Desde que clasifiqué a la PWC en Guayaquil, Ecuador, estaba con la motivación a mil. Contaba los días para ir a volar a este lugar al que ya había ido dos veces y donde el vuelo se me daba tan bien.

Compré mi pasaje con tiempo, reservé hospedaje y tenía todo listo. Empezaba la cuenta regresiva y me moría de ganas por ir. Pero el viaje no se terminaba de armar: dos semanas antes del viaje me encontré sin parapente porque me enteré que el prototipo que había recibido no podía volarlo y la salud de Pita, mi gata, se estaba deteriorando. Tanta motivación me cegó y no me dejó entender que tenía que quedarme.

Lo del parapente lo resolví gracias a la campeona mundial Seiko Fukuoka que me vendió una de sus alas y lo de Pita, bueno, eso ya no tenía solución.

Luego de que le diagnosticaran cáncer en agosto, vi como mi compañera desde hace 18 años se iba deteriorando hasta que unos días antes del viaje decidió rendirse y dejar de comer. Es como si sabía que me iba un mes. El veterinario me dijo que le quedaban días y tuve que tomar la difícil decisión de dormirla.

La motivación se esfumó y me invadió un sentimiento de culpa y un dolor demasiado intenso. Empecé a cuestionarme por qué tomamos decisiones por nuestras mascotas y por qué tenemos mascotas en primer lugar…

Ecuador me recibió con sol, calor, condiciones buenas de vuelo y compañeros de vuelo de todo el mundo: la gran familia de la Copa del Mundo. Luego de dos días de entrenamiento empezó la competencia y el primer día estuvo, pues bastante malo. Por ser Bototillo un despegue pequeño, decidí despegar entre las primeras para evitar hacer una fila interminable y estresante, pero despegué en mal momento y mi vuelo duró ocho minutos.

Pude volver a subir al despegue, volar por placer y disfrutar de un rato en el aire luego de tan mal inicio.

Los siguientes días, el clima no cooperaba y teníamos condiciones demasiado suaves para hacer mangas con seguridad, pero igual volábamos y cada vuelo me servía para reflexionar un poco y para encontrar de nuevo la motivación para concentrarme en mi competencia.

En la segunda manga arranqué mal, pero luego pude recuperarme y llegar a gol. Había logrado volver a conectarme con el vuelo y volver a modo competencia.

El clima siguió jugando con la paciencia de pilotos y organizadores, pero volar por recreación y la eventual parrilla entre pilotos nos mantuvieron ocupados y motivados.
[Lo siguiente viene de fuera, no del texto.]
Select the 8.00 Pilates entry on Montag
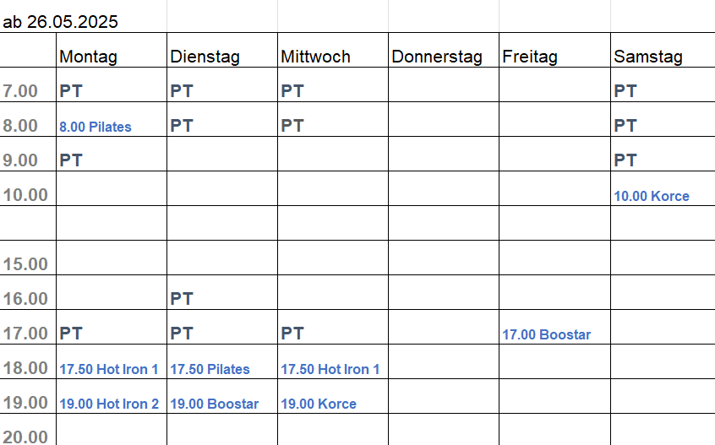Image resolution: width=715 pixels, height=445 pixels. tap(96, 127)
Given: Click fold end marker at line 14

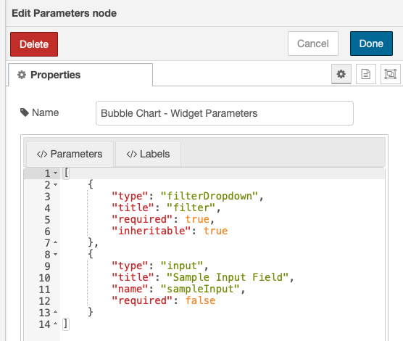Looking at the screenshot, I should pos(56,324).
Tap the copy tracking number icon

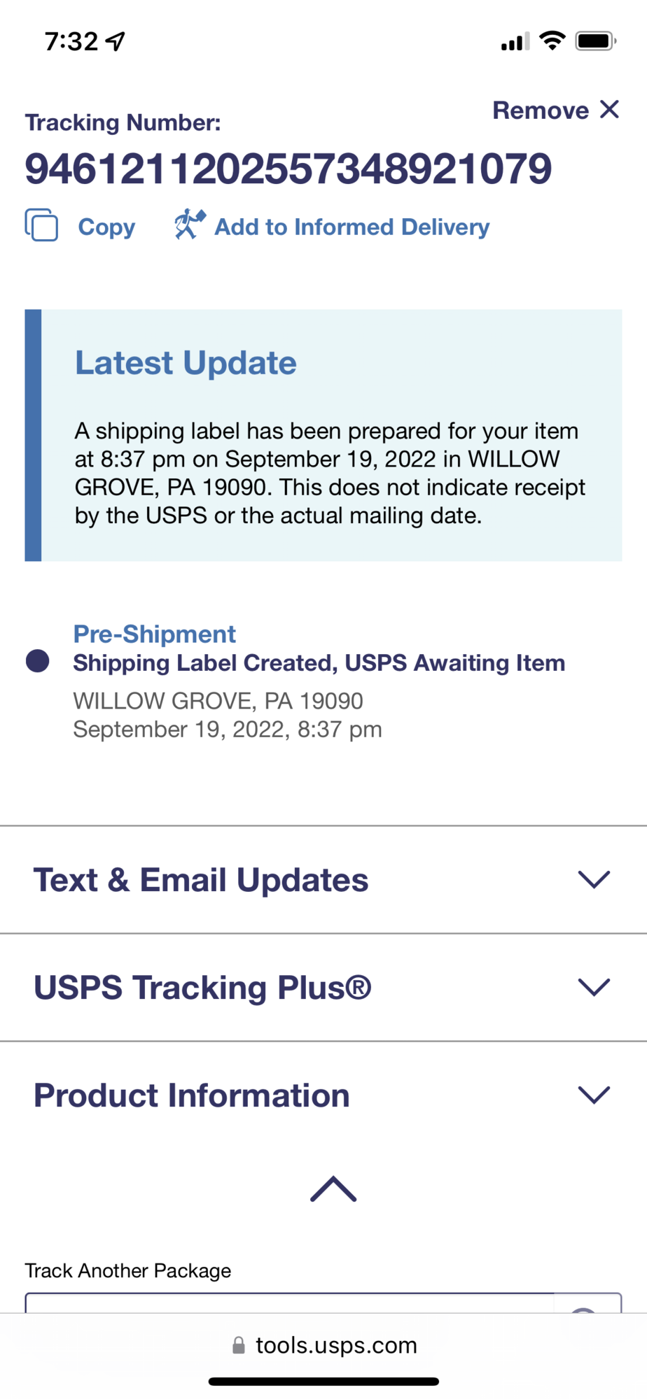41,225
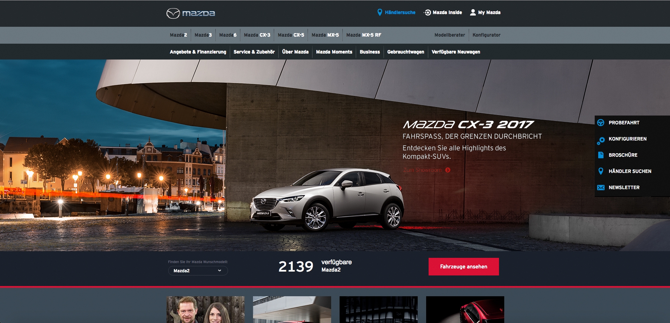Open the thumbnail with two people

click(x=206, y=309)
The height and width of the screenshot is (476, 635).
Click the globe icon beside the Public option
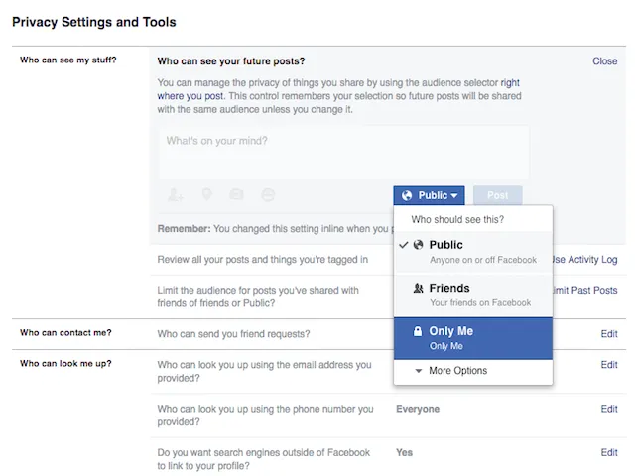point(418,245)
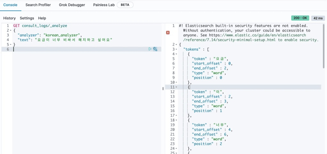The width and height of the screenshot is (327, 154).
Task: Open the wrench actions menu icon
Action: pyautogui.click(x=155, y=49)
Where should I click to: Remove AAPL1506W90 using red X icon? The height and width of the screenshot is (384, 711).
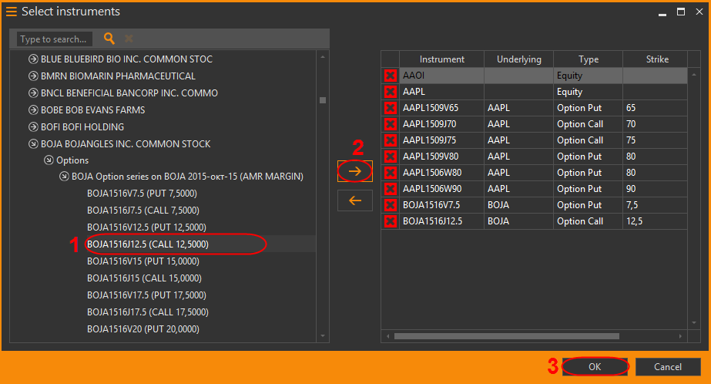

El último día, las condiciones no parecían tan buenas, pero igual se programó una manga. Salí nuevamente entre los primeros y con la paciencia que me caracteriza, tomé altura y logré mantenerme alta hasta la apertura del start. Empecé la carrera como dicen los memes, “Nivel: Sayayin”. Era la más alta y entre los primeros, pero nos dirigíamos a Mordor, a la zona de Bastión donde el sol parecía que no iba a salir jamás. Consciente de que el día estaba difícil, mi meta era mantenerme con el primer grupo porque si me quedaba sola sería más difícil.

Fuimos avanzando a lo largo de la ruta un grupo de altísimo nivel que nos ayudábamos entre todos. Vi la oportunidad de escaparme una vez con un par de pilotos pero decidí calmarme después y concentrarme en llegar a gol con ellos.
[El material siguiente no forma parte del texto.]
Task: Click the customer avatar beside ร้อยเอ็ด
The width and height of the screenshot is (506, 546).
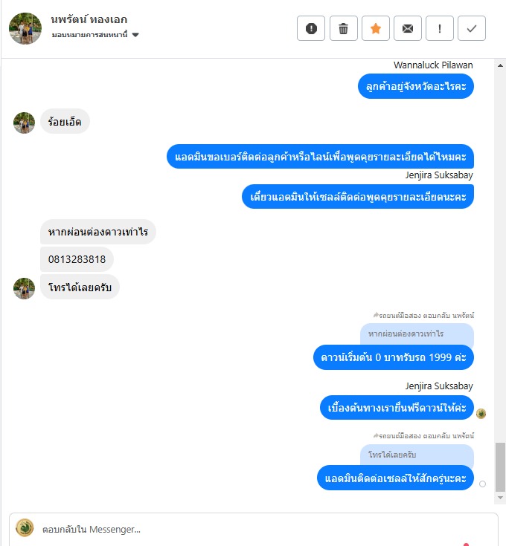Action: coord(24,123)
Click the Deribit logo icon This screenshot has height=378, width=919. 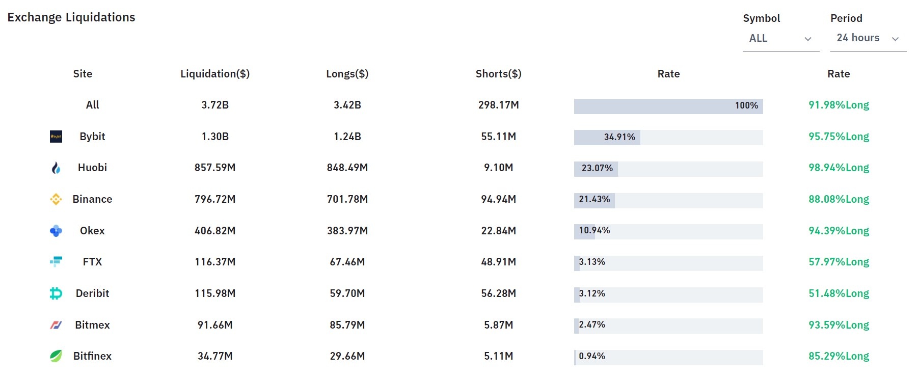(56, 293)
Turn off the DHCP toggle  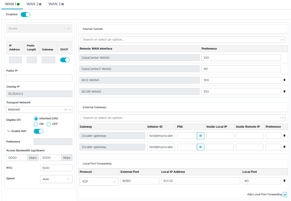pyautogui.click(x=65, y=60)
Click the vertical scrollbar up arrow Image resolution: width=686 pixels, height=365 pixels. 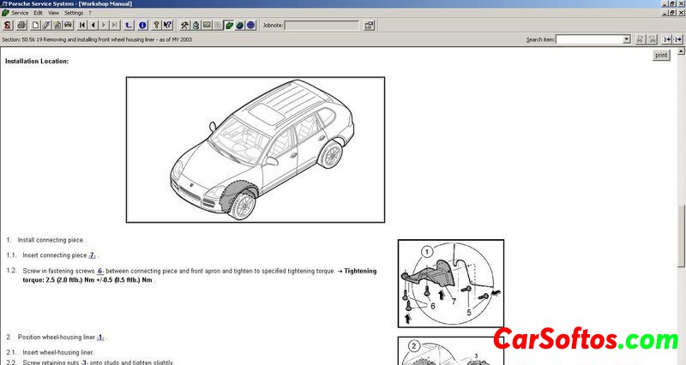click(x=681, y=52)
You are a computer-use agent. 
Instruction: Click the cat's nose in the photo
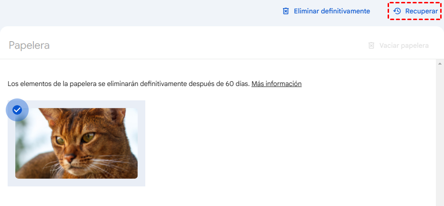click(69, 157)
Antes de la última baliza, el grupo se dividió en grupos más pequeños y me quedé un poco baja y casi que sola. Tuve que cambiarme a modo supervivencia y logré llegar a gol.

No cabía de la alegría y me conmovió que varios pilotos se acercaron a felicitarme por como había volado.

Lamentablemente, no pude montarme en el podio y terminé de cuarta, pero haber quedado de 30 esa última manga y de 61 en la general luego de haber empezado de última fue muy satisfactorio.

Ahora viene el reto que tengo esperando todo el año: romper el récord mundial en Quixadá, Brasil. Estoy emocionada, preparada y tranquila porque en el aire me acompañarán recuerdos hermosos de mi compañera gatuna.